Stored data:
§ §
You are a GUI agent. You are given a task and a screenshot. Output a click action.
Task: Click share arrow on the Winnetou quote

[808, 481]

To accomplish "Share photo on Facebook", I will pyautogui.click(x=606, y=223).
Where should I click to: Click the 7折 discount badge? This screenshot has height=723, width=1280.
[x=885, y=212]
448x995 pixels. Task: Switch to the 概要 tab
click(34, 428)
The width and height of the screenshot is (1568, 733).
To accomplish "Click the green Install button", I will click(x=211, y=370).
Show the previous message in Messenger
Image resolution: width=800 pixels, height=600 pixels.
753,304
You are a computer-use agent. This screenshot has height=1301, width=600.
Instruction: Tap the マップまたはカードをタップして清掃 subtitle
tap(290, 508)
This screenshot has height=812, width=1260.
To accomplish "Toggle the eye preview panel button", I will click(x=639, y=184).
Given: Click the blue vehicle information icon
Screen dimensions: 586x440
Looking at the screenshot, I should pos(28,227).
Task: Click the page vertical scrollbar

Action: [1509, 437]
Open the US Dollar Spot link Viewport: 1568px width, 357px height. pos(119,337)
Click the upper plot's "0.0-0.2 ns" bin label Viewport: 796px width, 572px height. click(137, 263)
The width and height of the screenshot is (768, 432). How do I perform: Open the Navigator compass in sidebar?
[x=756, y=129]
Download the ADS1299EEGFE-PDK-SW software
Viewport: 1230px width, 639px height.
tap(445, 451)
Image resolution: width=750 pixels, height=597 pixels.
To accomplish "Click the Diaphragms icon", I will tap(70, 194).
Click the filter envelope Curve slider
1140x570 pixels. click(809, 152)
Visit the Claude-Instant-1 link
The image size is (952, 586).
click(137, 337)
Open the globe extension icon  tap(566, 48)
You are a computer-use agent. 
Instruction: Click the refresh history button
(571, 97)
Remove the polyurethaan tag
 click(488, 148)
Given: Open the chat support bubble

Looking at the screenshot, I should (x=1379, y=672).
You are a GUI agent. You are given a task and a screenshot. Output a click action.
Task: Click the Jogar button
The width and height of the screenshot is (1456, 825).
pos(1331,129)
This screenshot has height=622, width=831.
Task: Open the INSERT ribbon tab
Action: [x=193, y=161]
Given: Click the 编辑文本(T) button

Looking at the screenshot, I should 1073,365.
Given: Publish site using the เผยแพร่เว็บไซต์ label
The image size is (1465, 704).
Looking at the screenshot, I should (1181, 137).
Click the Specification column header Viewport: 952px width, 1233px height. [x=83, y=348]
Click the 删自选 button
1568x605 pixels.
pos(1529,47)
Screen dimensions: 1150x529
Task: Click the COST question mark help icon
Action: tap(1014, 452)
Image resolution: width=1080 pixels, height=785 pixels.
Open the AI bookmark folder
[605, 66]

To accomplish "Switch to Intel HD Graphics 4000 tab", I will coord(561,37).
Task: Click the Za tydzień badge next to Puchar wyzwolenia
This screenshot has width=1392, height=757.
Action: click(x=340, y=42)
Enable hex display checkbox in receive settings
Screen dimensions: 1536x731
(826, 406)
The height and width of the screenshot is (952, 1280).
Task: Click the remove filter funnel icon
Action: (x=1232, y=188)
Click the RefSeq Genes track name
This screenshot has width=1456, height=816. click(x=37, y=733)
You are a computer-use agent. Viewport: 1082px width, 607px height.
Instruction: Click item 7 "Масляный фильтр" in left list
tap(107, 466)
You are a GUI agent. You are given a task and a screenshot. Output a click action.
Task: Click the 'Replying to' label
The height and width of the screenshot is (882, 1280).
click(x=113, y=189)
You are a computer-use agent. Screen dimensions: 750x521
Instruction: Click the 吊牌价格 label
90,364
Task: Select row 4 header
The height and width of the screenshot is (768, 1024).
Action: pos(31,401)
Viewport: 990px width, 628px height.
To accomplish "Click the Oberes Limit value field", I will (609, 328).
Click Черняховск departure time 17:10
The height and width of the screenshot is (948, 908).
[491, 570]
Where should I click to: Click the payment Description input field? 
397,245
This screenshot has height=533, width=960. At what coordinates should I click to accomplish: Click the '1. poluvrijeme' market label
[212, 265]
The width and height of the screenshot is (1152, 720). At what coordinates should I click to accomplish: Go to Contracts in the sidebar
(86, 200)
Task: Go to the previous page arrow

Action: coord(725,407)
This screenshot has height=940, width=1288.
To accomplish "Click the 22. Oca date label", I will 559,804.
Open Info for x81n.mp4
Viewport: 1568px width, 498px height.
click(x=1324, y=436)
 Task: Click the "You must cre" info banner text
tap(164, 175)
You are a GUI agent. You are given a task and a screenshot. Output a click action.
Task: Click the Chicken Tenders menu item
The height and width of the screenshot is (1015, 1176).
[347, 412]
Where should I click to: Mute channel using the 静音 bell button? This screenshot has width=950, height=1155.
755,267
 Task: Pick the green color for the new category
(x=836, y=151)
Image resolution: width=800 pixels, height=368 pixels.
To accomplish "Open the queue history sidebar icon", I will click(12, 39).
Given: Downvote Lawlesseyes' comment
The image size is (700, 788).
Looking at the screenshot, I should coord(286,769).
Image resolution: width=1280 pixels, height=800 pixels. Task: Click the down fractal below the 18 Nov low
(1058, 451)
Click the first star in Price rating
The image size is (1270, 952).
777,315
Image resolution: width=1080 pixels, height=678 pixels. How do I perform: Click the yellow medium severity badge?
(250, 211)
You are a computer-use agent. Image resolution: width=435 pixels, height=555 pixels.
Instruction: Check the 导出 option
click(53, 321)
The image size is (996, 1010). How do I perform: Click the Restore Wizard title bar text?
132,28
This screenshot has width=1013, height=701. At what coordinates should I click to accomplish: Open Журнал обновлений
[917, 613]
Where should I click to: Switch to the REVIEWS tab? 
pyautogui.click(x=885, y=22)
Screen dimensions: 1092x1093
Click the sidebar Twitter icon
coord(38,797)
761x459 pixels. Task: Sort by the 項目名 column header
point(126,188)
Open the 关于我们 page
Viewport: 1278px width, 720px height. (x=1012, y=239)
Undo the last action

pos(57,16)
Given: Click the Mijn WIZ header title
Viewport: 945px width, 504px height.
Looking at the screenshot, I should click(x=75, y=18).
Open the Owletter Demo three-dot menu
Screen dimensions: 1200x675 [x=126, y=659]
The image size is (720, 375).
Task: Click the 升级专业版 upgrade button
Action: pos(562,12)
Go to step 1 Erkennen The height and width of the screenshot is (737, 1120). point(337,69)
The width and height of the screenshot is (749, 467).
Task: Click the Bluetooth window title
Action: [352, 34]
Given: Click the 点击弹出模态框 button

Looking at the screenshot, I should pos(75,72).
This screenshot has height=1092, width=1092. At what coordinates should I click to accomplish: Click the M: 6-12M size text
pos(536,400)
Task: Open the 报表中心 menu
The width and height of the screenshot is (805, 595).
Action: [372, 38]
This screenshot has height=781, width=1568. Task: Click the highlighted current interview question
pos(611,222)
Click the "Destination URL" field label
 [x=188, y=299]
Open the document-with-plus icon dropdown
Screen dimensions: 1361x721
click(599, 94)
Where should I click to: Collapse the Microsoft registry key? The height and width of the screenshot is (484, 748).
§ §
**Exercise description**
Line by line, output the data precisely as shown above.

**Solution for this task**
You are a GUI agent. You are given a task and a screenshot. Output a click action.
Task: Click share arrow on the Winnetou quote

[808, 481]

To accomplish "Share photo on Facebook", I will pyautogui.click(x=606, y=223).
Where should I click to: Click the 7折 discount badge? This screenshot has height=723, width=1280.
[x=885, y=212]
448x995 pixels. Task: Switch to the 概要 tab
click(34, 428)
The width and height of the screenshot is (1568, 733).
To accomplish "Click the green Install button", I will click(x=211, y=370).
Show the previous message in Messenger
Image resolution: width=800 pixels, height=600 pixels.
753,304
You are a computer-use agent. This screenshot has height=1301, width=600.
Instruction: Tap the マップまたはカードをタップして清掃 subtitle
tap(290, 508)
This screenshot has height=812, width=1260.
To accomplish "Toggle the eye preview panel button", I will click(x=639, y=184).
Given: Click the blue vehicle information icon
Screen dimensions: 586x440
Looking at the screenshot, I should pos(28,227).
Task: Click the page vertical scrollbar

Action: [1509, 437]
Open the US Dollar Spot link Viewport: 1568px width, 357px height. pos(119,337)
Click the upper plot's "0.0-0.2 ns" bin label Viewport: 796px width, 572px height. click(137, 263)
The width and height of the screenshot is (768, 432). How do I perform: Open the Navigator compass in sidebar?
[x=756, y=129]
Download the ADS1299EEGFE-PDK-SW software
Viewport: 1230px width, 639px height.
tap(445, 451)
Image resolution: width=750 pixels, height=597 pixels.
To accomplish "Click the Diaphragms icon", I will tap(70, 194).
Click the filter envelope Curve slider
1140x570 pixels. click(809, 152)
Visit the Claude-Instant-1 link
The image size is (952, 586).
click(137, 337)
Open the globe extension icon  tap(566, 48)
You are a computer-use agent. 
Instruction: Click the refresh history button
(571, 97)
Remove the polyurethaan tag
 click(488, 148)
Given: Open the chat support bubble

Looking at the screenshot, I should (x=1379, y=672).
You are a GUI agent. You are given a task and a screenshot. Output a click action.
Task: Click the Jogar button
The width and height of the screenshot is (1456, 825).
pos(1331,129)
This screenshot has height=622, width=831.
Task: Open the INSERT ribbon tab
Action: [x=193, y=161]
Given: Click the 编辑文本(T) button

Looking at the screenshot, I should 1073,365.
Given: Publish site using the เผยแพร่เว็บไซต์ label
The image size is (1465, 704).
Looking at the screenshot, I should (1181, 137).
Click the Specification column header Viewport: 952px width, 1233px height. [x=83, y=348]
Click the 删自选 button
1568x605 pixels.
pos(1529,47)
Screen dimensions: 1150x529
Task: Click the COST question mark help icon
Action: tap(1014, 452)
Image resolution: width=1080 pixels, height=785 pixels.
Open the AI bookmark folder
[605, 66]

To accomplish "Switch to Intel HD Graphics 4000 tab", I will coord(561,37).
Task: Click the Za tydzień badge next to Puchar wyzwolenia
This screenshot has width=1392, height=757.
Action: click(x=340, y=42)
Enable hex display checkbox in receive settings
Screen dimensions: 1536x731
(826, 406)
The height and width of the screenshot is (952, 1280).
Task: Click the remove filter funnel icon
Action: (x=1232, y=188)
Click the RefSeq Genes track name
This screenshot has width=1456, height=816. click(x=37, y=733)
You are a computer-use agent. Viewport: 1082px width, 607px height.
Instruction: Click item 7 "Масляный фильтр" in left list
tap(107, 466)
You are a GUI agent. You are given a task and a screenshot. Output a click action.
Task: Click the 'Replying to' label
The height and width of the screenshot is (882, 1280).
click(x=113, y=189)
You are a computer-use agent. Screen dimensions: 750x521
Instruction: Click the 吊牌价格 label
90,364
Task: Select row 4 header
The height and width of the screenshot is (768, 1024).
Action: pos(31,401)
Viewport: 990px width, 628px height.
To accomplish "Click the Oberes Limit value field", I will (609, 328).
Click Черняховск departure time 17:10
The height and width of the screenshot is (948, 908).
[491, 570]
Where should I click to: Click the payment Description input field? 
397,245
This screenshot has height=533, width=960. At what coordinates should I click to accomplish: Click the '1. poluvrijeme' market label
[212, 265]
The width and height of the screenshot is (1152, 720). At what coordinates should I click to accomplish: Go to Contracts in the sidebar
(86, 200)
Task: Go to the previous page arrow

Action: coord(725,407)
This screenshot has height=940, width=1288.
To accomplish "Click the 22. Oca date label", I will 559,804.
Open Info for x81n.mp4
Viewport: 1568px width, 498px height.
click(x=1324, y=436)
 Task: Click the "You must cre" info banner text
tap(164, 175)
You are a GUI agent. You are given a task and a screenshot. Output a click action.
Task: Click the Chicken Tenders menu item
The height and width of the screenshot is (1015, 1176).
[347, 412]
Where should I click to: Mute channel using the 静音 bell button? This screenshot has width=950, height=1155.
755,267
 Task: Pick the green color for the new category
(x=836, y=151)
Image resolution: width=800 pixels, height=368 pixels.
To accomplish "Open the queue history sidebar icon", I will click(12, 39).
Given: Downvote Lawlesseyes' comment
The image size is (700, 788).
Looking at the screenshot, I should coord(286,769).
Image resolution: width=1280 pixels, height=800 pixels. Task: Click the down fractal below the 18 Nov low
(1058, 451)
Click the first star in Price rating
The image size is (1270, 952).
777,315
Image resolution: width=1080 pixels, height=678 pixels. How do I perform: Click the yellow medium severity badge?
(250, 211)
You are a computer-use agent. Image resolution: width=435 pixels, height=555 pixels.
Instruction: Check the 导出 option
click(53, 321)
The image size is (996, 1010). How do I perform: Click the Restore Wizard title bar text?
132,28
This screenshot has width=1013, height=701. At what coordinates should I click to accomplish: Open Журнал обновлений
[917, 613]
Where should I click to: Switch to the REVIEWS tab? 
pyautogui.click(x=885, y=22)
Screen dimensions: 1092x1093
Click the sidebar Twitter icon
coord(38,797)
761x459 pixels. Task: Sort by the 項目名 column header
point(126,188)
Open the 关于我们 page
Viewport: 1278px width, 720px height. (x=1012, y=239)
Undo the last action

pos(57,16)
Given: Click the Mijn WIZ header title
Viewport: 945px width, 504px height.
Looking at the screenshot, I should click(x=75, y=18).
Open the Owletter Demo three-dot menu
Screen dimensions: 1200x675 [x=126, y=659]
The image size is (720, 375).
Task: Click the 升级专业版 upgrade button
Action: pos(562,12)
Go to step 1 Erkennen The height and width of the screenshot is (737, 1120). point(337,69)
The width and height of the screenshot is (749, 467).
Task: Click the Bluetooth window title
Action: [352, 34]
Given: Click the 点击弹出模态框 button

Looking at the screenshot, I should pos(75,72).
This screenshot has height=1092, width=1092. At what coordinates should I click to accomplish: Click the M: 6-12M size text
pos(536,400)
Task: Open the 报表中心 menu
The width and height of the screenshot is (805, 595).
Action: [372, 38]
This screenshot has height=781, width=1568. Task: Click the highlighted current interview question
pos(611,222)
Click the "Destination URL" field label
 [x=188, y=299]
Open the document-with-plus icon dropdown
Screen dimensions: 1361x721
click(599, 94)
Where should I click to: Collapse the Microsoft registry key? The height and width of the screenshot is (484, 748).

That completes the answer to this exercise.